Multi-task learning on partially labeled datasets via invariant/equivariant semi-supervised learning
This work addresses the problem of training multi-task models (e.g., object detection and segmentation) when labeled data is scarce, offering a practical semi-supervised approach for computer vision tasks.
The paper investigates invariant and equivariant semi-supervised learning (FixMatch and Dense FixMatch) for multi-task models on partially labeled datasets. Results show these methods outperform supervised baselines, especially with fewer labels, with Dense FixMatch generally performing better.
We investigate the potential of invariant and equivariant semi-supervised learning for addressing the challenges of training multi-task models on partially labeled datasets with differently structured output tasks.

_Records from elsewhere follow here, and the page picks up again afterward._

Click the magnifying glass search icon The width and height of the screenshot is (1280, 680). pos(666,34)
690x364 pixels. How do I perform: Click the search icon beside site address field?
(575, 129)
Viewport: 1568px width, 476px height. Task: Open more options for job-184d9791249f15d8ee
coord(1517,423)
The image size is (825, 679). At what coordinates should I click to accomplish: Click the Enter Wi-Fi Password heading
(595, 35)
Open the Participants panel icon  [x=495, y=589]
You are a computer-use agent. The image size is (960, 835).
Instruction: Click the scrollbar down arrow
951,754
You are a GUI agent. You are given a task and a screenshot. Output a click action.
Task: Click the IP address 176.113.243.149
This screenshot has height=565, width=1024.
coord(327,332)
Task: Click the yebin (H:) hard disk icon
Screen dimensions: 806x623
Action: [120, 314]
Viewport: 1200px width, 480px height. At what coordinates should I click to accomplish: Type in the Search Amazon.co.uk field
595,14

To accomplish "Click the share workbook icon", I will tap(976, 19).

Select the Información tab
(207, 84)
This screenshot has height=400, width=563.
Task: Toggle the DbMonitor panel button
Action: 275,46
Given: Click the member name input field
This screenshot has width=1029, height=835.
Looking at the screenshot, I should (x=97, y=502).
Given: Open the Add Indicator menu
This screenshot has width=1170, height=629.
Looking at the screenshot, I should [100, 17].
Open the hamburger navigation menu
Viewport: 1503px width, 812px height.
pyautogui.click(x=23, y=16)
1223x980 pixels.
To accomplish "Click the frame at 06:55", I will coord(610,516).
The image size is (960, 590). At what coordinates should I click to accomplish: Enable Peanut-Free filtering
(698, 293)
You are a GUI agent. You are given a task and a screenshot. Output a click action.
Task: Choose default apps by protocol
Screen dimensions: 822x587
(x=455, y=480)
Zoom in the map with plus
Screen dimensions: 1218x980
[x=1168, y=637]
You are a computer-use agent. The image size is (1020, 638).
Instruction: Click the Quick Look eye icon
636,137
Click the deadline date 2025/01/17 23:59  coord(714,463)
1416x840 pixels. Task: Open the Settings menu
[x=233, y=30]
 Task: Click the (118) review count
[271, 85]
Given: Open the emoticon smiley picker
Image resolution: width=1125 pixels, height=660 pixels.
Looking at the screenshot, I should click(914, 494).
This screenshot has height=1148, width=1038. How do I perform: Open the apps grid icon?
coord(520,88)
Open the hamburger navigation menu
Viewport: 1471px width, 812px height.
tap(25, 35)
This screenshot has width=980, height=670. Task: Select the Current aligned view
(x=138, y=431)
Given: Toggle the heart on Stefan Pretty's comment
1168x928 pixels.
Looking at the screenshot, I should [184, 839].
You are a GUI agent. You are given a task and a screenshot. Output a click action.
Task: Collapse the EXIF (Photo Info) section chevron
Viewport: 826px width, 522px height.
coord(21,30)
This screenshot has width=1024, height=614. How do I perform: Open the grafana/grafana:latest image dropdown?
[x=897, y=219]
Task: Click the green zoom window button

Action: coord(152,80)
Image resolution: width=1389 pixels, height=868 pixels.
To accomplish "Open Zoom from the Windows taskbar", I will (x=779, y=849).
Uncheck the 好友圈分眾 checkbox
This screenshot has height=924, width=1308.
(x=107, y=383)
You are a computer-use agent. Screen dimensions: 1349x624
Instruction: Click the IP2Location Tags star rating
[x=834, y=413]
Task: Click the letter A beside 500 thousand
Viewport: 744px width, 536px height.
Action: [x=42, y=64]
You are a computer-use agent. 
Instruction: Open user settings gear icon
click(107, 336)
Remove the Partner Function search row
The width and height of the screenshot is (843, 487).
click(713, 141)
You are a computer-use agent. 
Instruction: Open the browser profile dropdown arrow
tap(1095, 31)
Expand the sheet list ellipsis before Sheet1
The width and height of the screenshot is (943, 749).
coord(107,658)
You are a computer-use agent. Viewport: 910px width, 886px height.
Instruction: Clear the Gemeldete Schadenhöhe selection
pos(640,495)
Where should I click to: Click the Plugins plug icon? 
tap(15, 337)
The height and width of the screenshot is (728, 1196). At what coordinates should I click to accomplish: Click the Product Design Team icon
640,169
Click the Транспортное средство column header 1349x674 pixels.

Specifically, we use the popular FixMatch method for invariant semi-supervised learning and its equivariant extension Dense FixMatch. We evaluate their performance on the Cityscapes and BDD100K datasets in the context of the prevalent object detection and semantic segmentation tasks in computer vision. We consider varying sizes of the subsets annotated for each task and different overlaps among them. Our results for both invariant and equivariant semi-supervised learning outperform supervised baselines in most situations, with the most significant improvements observed when fewer labeled samples are available for a task and generally better results for the latter approach. Our study suggests that invariant/equivariant learning is a promising general direction for multi-task learning from limited labeled data.